28 Agustus 2015

Telaga Kata : Benda Langit #1



Di dalam sebuah ruangan dengan dinding bercat biru, berlantai keramik putih mengkilat, karpet lembut digelar memenuhi hampir setengah luas ruangan. Perabotan mewah menempati posisinya dengan teratur. Bagai suasana yang berulang, pandangan ke sekitar terlihat kabur, tidak nyata. Mungkin memang tidak nyata, Titik-titik putih mirip cahaya melayang di udara, sunyi yang mendamaikan.
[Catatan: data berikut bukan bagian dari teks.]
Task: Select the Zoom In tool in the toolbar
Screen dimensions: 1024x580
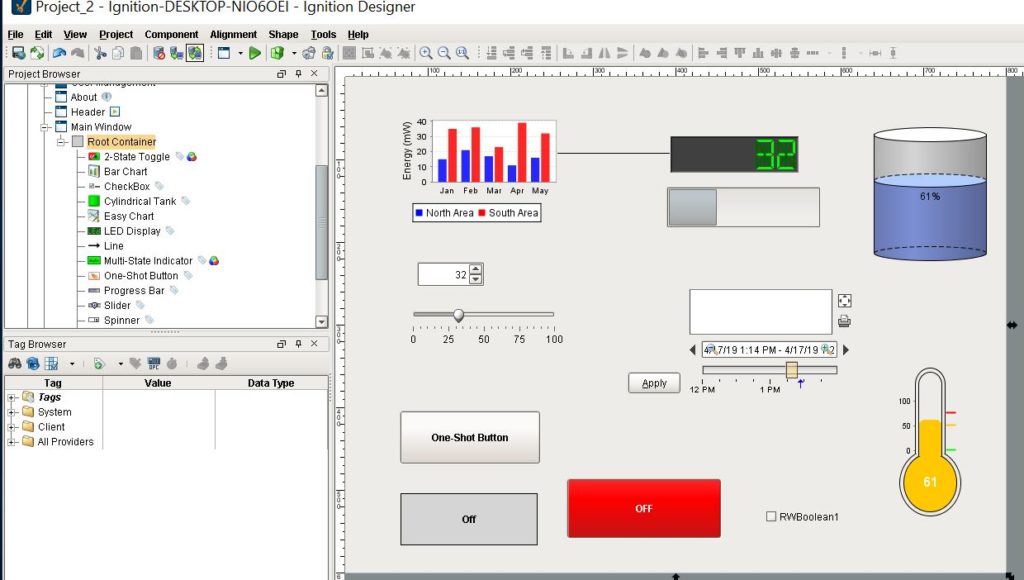Action: [426, 53]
Tak ada aktivitas, tak ada gerakan apapun, kecuali usapan lembut tanggan seorang perempuan paruh baya berwajah sabar, mengusap kepala anak perempuan berusia 9 tahun yang matanya terpejam. Tubuhnya merebah di atas karpet lembut itu, terlelap begitu saja di antara tumpukan kertas dan alat tulis yang berserakan. Tangannya menggenggam kertas dengan coretan empat bait puisi yang baru selesai ditulisnya dengan hati-hati.
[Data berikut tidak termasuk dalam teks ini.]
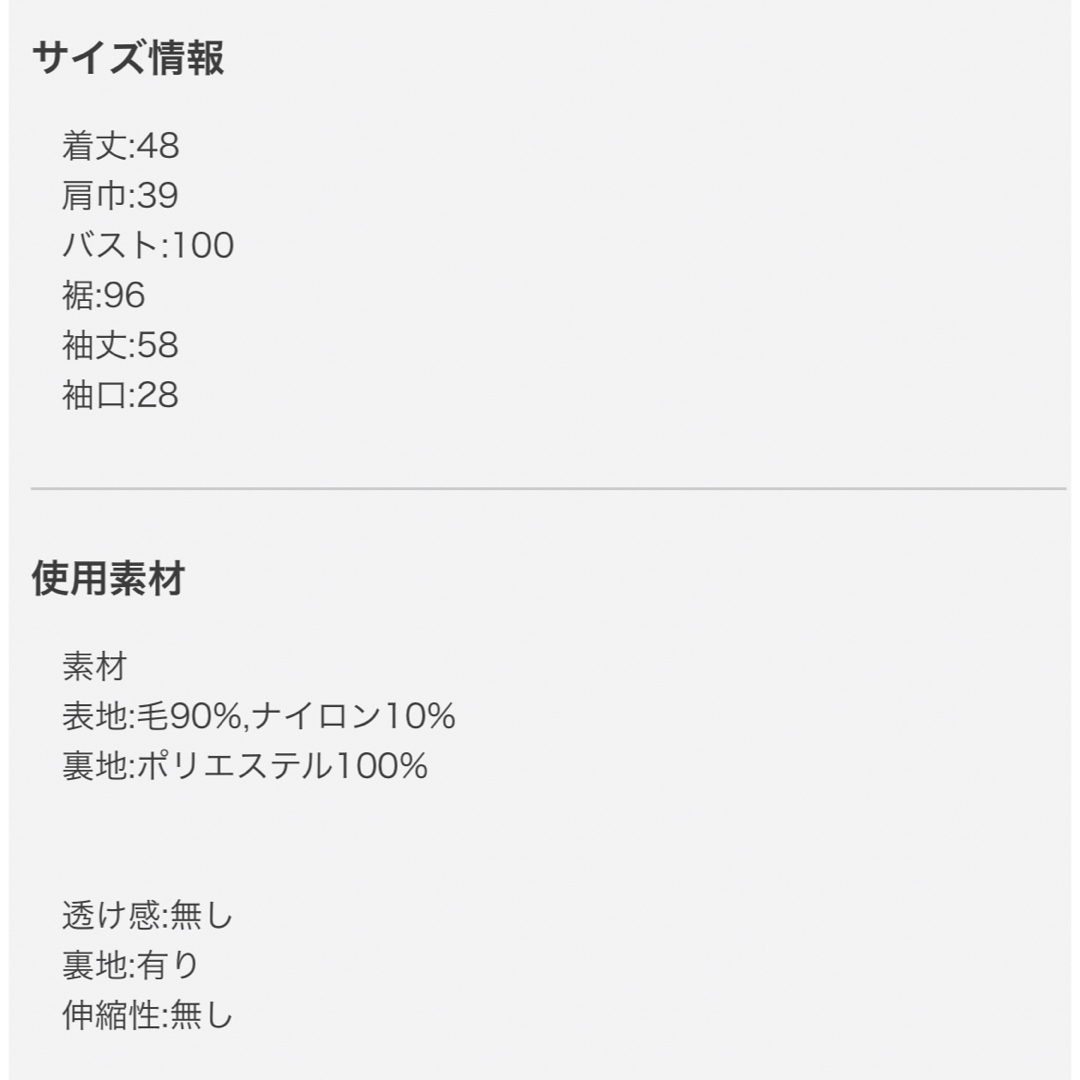Click the number 100 in バスト line
1080x1080 pixels.
202,245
Usapan tangan itu terjadi lagi, dua-tiga kali, dan sepasang mata yang terpejam mulai berkedut, membuka perlahan lalu mengerjap. Mencari sumber usapan lembut di kepalanya.
.
.
“Bunda?”
Wajah sabar itu tersenyum.


Kriiiiiiing Kriiiing!

Yasmin terhenyak, menarik nafas panjang untuk memperbaiki detak jantungnya yang menjadi cepat. Suara telepon itu mengagetkan sekaligus membangunkan ia dari tidur siangnya. Tidur siang yang mungkin ke-3000 kalinya sejak tidur siang di ruangan dengan dinding bercat biru, berlantai keramik putih mengkilat, di atas karpet lembut yang digelar memenuhi hampir setengah luas ruangan itu.... Ah, belakangan Yas sering mengalami mimpi ini berkali-kali. Mimpi yang sebenarnya bagian dari kenangan masa kecilnya.
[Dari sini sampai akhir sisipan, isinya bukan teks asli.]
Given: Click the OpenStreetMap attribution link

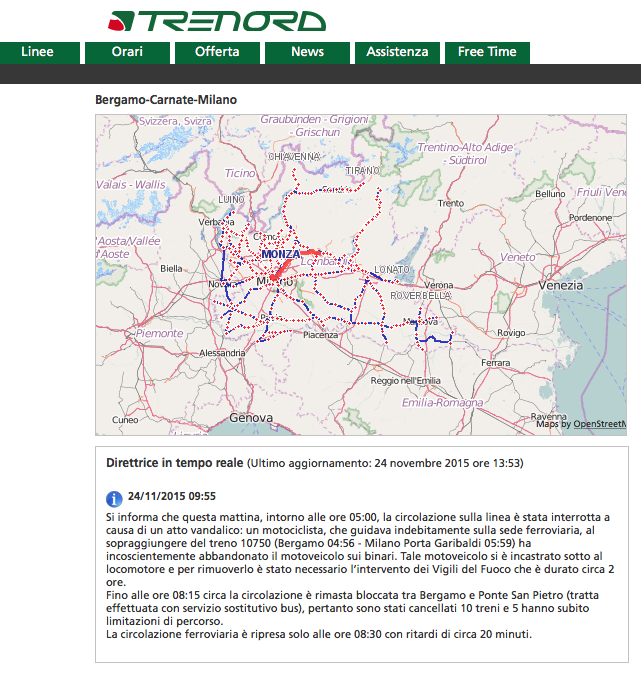Looking at the screenshot, I should (599, 424).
Yasmin mengembalikan kesadarannya dengan melihat sekeliling. Tentu saja itu kamar tidurnya, karena dindingnya bercat putih, bukan biru. Dia mendapati tubuhnya terbaring di atas kasur, bukan karpet. Dan yang membangunkannya bukanlah usapan di kepala, tapi dering telepon yang melengking-lengking. Tentu saja yang tadi adalah kenangan, dan yang ini kenyataan. Yang tadi adalah ia ketika usianya 9 tahun, sedang yang ini adalah ia 10 tahun kemudian. Dan tentu saja, yang tadi adalah ingatannya ketika Bunda masih hidup, dan kini Bunda telah...

Yas masih dengan posisi berbaring, menyapu seprai dengan kakinya kesana-kemari, merayap benda persegi panjang berlayar yang sedari tadi berdering. Dapat. Kemudian menggesernya hingga jangkauan tangan.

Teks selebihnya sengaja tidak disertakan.